* _Written request_:
Copy out, word for word, the entries from the line with "Task: Skip to the next video" through the end, including both of those lines.
* BEGIN Supplied data *
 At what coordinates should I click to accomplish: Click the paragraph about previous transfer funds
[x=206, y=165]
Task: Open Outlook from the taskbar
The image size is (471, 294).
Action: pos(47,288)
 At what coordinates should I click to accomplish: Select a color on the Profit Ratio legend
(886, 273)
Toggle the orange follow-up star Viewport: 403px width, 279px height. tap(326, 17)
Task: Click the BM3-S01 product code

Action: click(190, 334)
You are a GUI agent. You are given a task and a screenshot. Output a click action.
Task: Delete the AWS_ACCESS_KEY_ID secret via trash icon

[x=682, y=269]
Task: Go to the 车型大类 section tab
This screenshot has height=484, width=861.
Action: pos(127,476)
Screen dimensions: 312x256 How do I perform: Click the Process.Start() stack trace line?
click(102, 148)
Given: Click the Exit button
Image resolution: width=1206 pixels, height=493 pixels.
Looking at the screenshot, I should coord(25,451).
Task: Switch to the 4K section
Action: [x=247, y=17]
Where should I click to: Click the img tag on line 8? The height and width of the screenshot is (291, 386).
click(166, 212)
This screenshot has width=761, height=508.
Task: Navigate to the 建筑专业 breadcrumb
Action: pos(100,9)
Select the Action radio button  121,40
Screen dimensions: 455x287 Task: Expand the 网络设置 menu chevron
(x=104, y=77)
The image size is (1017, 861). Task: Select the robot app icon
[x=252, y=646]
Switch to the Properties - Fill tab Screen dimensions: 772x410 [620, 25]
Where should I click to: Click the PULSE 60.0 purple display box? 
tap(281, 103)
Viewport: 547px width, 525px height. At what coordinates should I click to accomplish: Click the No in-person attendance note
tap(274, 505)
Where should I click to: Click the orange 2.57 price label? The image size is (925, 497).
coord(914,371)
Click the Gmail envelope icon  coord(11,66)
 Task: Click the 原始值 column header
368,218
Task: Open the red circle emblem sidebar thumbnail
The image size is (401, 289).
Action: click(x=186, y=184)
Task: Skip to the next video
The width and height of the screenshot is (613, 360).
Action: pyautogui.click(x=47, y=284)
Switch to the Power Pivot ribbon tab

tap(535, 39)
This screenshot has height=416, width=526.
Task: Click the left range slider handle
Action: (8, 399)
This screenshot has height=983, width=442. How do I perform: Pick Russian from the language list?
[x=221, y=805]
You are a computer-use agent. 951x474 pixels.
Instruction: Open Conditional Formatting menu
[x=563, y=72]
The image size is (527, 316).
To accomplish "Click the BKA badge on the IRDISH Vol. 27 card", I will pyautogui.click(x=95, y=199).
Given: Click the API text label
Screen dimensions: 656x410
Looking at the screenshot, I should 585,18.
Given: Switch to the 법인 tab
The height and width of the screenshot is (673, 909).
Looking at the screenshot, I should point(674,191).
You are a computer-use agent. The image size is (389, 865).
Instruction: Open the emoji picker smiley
* END Supplied data *
* _Output_:
Task: Skip to the next video
The width and height of the screenshot is (613, 360).
Action: pyautogui.click(x=47, y=284)
Switch to the Power Pivot ribbon tab

tap(535, 39)
This screenshot has height=416, width=526.
Task: Click the left range slider handle
Action: (8, 399)
This screenshot has height=983, width=442. How do I perform: Pick Russian from the language list?
[x=221, y=805]
You are a computer-use agent. 951x474 pixels.
Instruction: Open Conditional Formatting menu
[x=563, y=72]
The image size is (527, 316).
To accomplish "Click the BKA badge on the IRDISH Vol. 27 card", I will pyautogui.click(x=95, y=199).
Given: Click the API text label
Screen dimensions: 656x410
Looking at the screenshot, I should 585,18.
Given: Switch to the 법인 tab
The height and width of the screenshot is (673, 909).
Looking at the screenshot, I should point(674,191).
You are a computer-use agent. The image size is (389, 865).
Instruction: Open the emoji picker smiley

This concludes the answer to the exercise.